3195. Men are often measured by weight of intellect or character, which is very diversified, but not more than the weights and measures of men in different regions, by which they measure merchandise and produce to one an other. For instance, a Barrel Measure.

3196. What is it? This it is, when selling the following articles :

3197. Cider and other liquids, 3) gallons. Rice, 600 lbs. Flour, 196 lbs. Powder, 25 lbs Corn, as bought and sold in Kentucky, Tennessee, etc, 5 bushels of shelled corn. As bought and sold a New-Orleans, a flour barrel full of ears Potatoes, as sold in New-York, a barrel contains 2 1/4 bushels. Pork, a barrel is 200 lbs., distinguished in quality by "clear," "mess," " prime." A barrel of beef is the same weight.

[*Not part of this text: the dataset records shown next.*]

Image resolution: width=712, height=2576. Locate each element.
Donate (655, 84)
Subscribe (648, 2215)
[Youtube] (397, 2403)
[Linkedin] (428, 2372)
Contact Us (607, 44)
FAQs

3198. A barrel of salt, in one place, is 280 lbs., and in another "five bushels," though in measuring the bushel, cubic inches are not resorted to, but pounds, arbitrarily calling a bushel of salt 56 lbs. in one place, and 50 lbs. in another.

3199. A Bushel Measure

The legal bushel of America is the old Winchester measure of 2,150.42 cubic inches. The imperial bushel of England is 2,218.142 cubic inches ; so that

32 English bushels are about equal to

33 of ours.

3200. Although we are all the time talking about the price of grain, etc, by the bushel, we sell by weight, as follows:

3201. Wheat, beans, potatoes, and clover seed, 60 lbs. Corn, rye, flaxseed, and onions, 56 lbs. Corn on the cob, 70 lbs. Buckwheat, 52 lbs. Barley, 48 lbs. Hemp seed, 44 lbs. Timothy seed, 45 lbs. Castor beans, 46 lbs. Oats, 35 lbs. Bran, 20 lbs. Blue grass seed, 14 lbs. Salt; the real weight of coarse salt is 85 lbs. Dried apples, 24 lbs. Dried peaches, 33 lbs. according to some rules, but others are 22 Ibs. for a bushel, while in Indiana, dried apples and peaches are sold by the heaping bushel. So are potatoes, turnips, onions, apples. etc, and in some sections oats are heaped. A bushel of corn in the ear is three heaped half bushels, or four even full.

3202. In Tennessee, a hundred ears of corn is sometimes counted as a bushel. At Chester, England, a bushel is 32 gallons; at Carlisle, 24 gallons; at Penrith, 16 gallons; at Abbington, 9 gallons.

3203. A hoop 18 1/2 inches diameter, 8 inches deep, holds a Winchester bushel. A box 12 inches square, 7 and 7 1-32 deep, will hold half a bushel. A heaping bushel is 2.815 cubic inches.

3204. A Gallon Measure

An English imperial gallon is 10 lbs. of distilled water at 62° Fahrenheit, when the barometer stands at 30. This is 277.274 cubic inches. The old wine measure in use here is 231 inches; and "beer measure" 282 inches.

3205. The question, if asked: "What is a gallon measure?" can only be answered by measuring the man who is buying or selling.

3206. Land Measure

An English imperial acre is 4,840 square yards, or 160 square rods. A square 13 rods upon each side is commonly counted an acre; it is nine rods over measure. A square 22 yards upon each 6ide is one-tenth of an acre.

3207. The following gives the comparative size in square yards of acres in different countries:

English acre , 4,840 square yards; Scotch, 6,150; Irish, 7,840; Hamburg, 11,545; Amsterdam, 9,722; Dantzic, 6,650 | France (hectare), 11,960; Prussia (morgen), 3,053.

This difference should be borne in mind in reading of the products per acre in different countries. Our land measure is that of England.